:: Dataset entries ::
Segment Open
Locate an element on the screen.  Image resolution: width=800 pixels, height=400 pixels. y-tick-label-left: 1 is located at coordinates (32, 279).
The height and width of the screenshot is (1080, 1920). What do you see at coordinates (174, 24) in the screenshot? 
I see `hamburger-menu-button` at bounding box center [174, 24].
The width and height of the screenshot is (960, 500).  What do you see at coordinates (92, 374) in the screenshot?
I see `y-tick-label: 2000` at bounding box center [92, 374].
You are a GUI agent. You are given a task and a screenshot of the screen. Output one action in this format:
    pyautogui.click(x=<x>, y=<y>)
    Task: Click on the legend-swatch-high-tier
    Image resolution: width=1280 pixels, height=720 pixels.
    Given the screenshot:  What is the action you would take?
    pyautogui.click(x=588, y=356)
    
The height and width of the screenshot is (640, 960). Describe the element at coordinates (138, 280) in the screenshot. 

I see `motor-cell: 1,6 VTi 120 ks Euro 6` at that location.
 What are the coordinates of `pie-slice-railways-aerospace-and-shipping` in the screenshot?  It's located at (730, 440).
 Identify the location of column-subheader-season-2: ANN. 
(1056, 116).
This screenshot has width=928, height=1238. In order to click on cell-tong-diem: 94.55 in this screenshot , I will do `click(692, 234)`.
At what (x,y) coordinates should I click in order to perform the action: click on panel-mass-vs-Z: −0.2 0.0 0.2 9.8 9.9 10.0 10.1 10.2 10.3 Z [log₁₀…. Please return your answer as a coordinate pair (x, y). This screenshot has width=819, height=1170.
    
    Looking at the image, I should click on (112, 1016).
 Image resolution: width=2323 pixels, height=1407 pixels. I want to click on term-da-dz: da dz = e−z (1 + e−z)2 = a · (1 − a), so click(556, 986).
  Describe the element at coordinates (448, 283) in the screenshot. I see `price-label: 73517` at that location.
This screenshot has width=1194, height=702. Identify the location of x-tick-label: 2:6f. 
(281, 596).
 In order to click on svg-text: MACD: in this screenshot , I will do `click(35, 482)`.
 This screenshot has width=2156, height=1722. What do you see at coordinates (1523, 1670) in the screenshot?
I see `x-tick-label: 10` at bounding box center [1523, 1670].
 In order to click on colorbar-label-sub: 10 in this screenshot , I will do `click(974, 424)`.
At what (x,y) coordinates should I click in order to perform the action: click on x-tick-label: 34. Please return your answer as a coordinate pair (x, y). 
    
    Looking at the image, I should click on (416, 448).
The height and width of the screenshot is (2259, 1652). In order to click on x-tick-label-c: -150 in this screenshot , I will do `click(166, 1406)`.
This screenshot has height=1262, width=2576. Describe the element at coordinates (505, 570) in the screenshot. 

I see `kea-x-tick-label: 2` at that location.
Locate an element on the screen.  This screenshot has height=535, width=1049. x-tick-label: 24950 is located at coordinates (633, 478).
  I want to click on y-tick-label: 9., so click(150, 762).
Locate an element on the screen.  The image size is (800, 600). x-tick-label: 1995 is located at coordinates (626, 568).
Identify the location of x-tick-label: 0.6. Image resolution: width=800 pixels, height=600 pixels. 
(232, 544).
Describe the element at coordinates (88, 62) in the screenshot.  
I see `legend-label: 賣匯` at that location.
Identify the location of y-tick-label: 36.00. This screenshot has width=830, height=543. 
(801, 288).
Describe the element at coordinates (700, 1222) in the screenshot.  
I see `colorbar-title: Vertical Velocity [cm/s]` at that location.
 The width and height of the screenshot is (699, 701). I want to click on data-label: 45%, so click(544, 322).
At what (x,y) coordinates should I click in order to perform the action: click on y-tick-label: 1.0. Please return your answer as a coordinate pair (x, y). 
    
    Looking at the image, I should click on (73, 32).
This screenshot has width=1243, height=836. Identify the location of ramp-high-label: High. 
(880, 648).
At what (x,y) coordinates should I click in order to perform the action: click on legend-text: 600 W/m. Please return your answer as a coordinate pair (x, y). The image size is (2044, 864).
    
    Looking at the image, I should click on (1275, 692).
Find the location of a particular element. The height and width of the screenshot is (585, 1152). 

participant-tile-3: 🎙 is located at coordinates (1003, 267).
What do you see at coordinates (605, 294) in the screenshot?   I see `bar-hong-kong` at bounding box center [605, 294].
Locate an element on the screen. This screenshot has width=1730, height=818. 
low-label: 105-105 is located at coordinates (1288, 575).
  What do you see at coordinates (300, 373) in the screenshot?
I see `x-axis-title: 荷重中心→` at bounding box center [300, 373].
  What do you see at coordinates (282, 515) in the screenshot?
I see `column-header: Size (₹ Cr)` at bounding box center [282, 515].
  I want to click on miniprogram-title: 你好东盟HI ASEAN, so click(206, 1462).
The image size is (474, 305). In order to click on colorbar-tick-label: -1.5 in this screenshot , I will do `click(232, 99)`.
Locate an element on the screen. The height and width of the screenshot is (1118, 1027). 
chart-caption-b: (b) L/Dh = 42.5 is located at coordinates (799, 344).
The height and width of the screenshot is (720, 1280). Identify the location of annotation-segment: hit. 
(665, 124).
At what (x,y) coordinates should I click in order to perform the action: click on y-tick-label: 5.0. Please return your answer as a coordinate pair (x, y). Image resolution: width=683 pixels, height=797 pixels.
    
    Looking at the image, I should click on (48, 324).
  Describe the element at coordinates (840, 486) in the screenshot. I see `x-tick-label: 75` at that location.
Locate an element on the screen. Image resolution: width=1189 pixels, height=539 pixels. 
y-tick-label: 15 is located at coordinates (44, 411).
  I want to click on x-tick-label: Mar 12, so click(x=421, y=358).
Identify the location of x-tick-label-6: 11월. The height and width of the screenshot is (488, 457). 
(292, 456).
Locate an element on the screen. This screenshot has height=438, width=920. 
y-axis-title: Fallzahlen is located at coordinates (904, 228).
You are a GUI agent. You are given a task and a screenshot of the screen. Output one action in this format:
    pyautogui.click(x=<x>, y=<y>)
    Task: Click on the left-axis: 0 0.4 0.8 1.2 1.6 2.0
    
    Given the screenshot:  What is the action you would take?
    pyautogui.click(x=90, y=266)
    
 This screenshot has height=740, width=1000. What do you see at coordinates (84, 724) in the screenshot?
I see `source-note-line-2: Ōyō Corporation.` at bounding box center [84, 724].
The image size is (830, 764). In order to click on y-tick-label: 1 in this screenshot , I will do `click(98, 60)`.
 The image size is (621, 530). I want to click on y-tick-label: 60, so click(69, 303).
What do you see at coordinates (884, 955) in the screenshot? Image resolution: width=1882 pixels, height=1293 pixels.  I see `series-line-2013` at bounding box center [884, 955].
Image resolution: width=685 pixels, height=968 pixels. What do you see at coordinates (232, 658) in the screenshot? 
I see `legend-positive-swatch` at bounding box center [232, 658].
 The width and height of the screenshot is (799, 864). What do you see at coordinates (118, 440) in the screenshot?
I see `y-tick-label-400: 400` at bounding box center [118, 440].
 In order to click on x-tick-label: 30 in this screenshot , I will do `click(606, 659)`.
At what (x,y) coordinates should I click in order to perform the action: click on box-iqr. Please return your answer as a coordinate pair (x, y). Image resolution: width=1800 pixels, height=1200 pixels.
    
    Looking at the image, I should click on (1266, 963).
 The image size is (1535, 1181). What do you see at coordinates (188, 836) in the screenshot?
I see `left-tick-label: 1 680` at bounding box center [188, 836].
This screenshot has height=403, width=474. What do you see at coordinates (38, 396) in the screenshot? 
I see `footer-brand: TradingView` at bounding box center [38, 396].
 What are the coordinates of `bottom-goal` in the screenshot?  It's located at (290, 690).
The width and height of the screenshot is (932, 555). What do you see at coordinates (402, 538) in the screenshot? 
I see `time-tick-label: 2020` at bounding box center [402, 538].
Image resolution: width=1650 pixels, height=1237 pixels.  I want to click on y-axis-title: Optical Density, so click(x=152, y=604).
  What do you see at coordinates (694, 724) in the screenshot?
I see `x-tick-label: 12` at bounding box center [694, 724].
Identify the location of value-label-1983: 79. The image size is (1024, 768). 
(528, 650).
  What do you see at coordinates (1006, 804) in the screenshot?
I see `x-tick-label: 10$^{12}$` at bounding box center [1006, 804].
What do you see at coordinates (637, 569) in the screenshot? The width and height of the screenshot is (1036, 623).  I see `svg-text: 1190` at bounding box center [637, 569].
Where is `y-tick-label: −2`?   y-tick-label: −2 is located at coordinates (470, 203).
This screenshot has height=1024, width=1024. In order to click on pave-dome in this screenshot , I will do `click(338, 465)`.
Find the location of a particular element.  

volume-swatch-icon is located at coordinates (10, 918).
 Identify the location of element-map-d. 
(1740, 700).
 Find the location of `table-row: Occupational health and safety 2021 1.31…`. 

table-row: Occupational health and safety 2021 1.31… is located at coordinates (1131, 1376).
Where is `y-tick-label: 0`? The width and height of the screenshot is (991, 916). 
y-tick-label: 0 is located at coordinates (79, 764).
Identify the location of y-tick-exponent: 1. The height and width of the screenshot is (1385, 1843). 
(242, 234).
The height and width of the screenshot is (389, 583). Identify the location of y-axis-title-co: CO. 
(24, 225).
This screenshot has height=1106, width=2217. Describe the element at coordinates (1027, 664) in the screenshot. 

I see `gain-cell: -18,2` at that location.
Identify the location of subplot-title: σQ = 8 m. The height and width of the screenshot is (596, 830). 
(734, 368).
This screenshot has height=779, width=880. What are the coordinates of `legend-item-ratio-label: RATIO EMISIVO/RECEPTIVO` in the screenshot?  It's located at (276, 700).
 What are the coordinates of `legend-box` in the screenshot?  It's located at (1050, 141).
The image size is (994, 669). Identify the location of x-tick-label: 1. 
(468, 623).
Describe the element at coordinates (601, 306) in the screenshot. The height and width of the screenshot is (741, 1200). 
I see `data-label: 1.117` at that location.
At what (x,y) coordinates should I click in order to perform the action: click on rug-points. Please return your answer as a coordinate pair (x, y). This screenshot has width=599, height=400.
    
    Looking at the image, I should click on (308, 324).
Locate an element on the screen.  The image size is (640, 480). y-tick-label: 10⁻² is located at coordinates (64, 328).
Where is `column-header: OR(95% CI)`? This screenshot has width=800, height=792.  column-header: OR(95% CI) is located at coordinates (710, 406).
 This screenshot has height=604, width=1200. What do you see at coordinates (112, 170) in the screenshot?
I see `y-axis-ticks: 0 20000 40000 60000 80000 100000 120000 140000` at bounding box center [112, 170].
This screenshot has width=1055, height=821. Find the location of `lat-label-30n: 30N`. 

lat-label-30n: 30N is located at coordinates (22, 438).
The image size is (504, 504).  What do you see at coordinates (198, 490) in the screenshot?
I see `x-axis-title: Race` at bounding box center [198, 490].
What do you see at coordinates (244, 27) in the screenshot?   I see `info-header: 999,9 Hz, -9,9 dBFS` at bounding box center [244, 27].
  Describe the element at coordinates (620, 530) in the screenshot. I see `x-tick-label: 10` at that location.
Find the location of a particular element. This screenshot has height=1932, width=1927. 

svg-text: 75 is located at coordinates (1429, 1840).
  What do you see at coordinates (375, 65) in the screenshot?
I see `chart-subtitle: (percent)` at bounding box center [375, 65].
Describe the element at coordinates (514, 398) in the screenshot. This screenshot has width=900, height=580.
Segment Closed
:: Task directions ::
Please update everything from the start of the lines down to the line containing "center [92, 374].", changing "height and width" to "size". Give those lines again with nothing else altered.

:: Task answer ::
Locate an element on the screen.  Image resolution: width=800 pixels, height=400 pixels. y-tick-label-left: 1 is located at coordinates (32, 279).
The size of the screenshot is (1080, 1920). What do you see at coordinates (174, 24) in the screenshot? 
I see `hamburger-menu-button` at bounding box center [174, 24].
The width and height of the screenshot is (960, 500).  What do you see at coordinates (92, 374) in the screenshot?
I see `y-tick-label: 2000` at bounding box center [92, 374].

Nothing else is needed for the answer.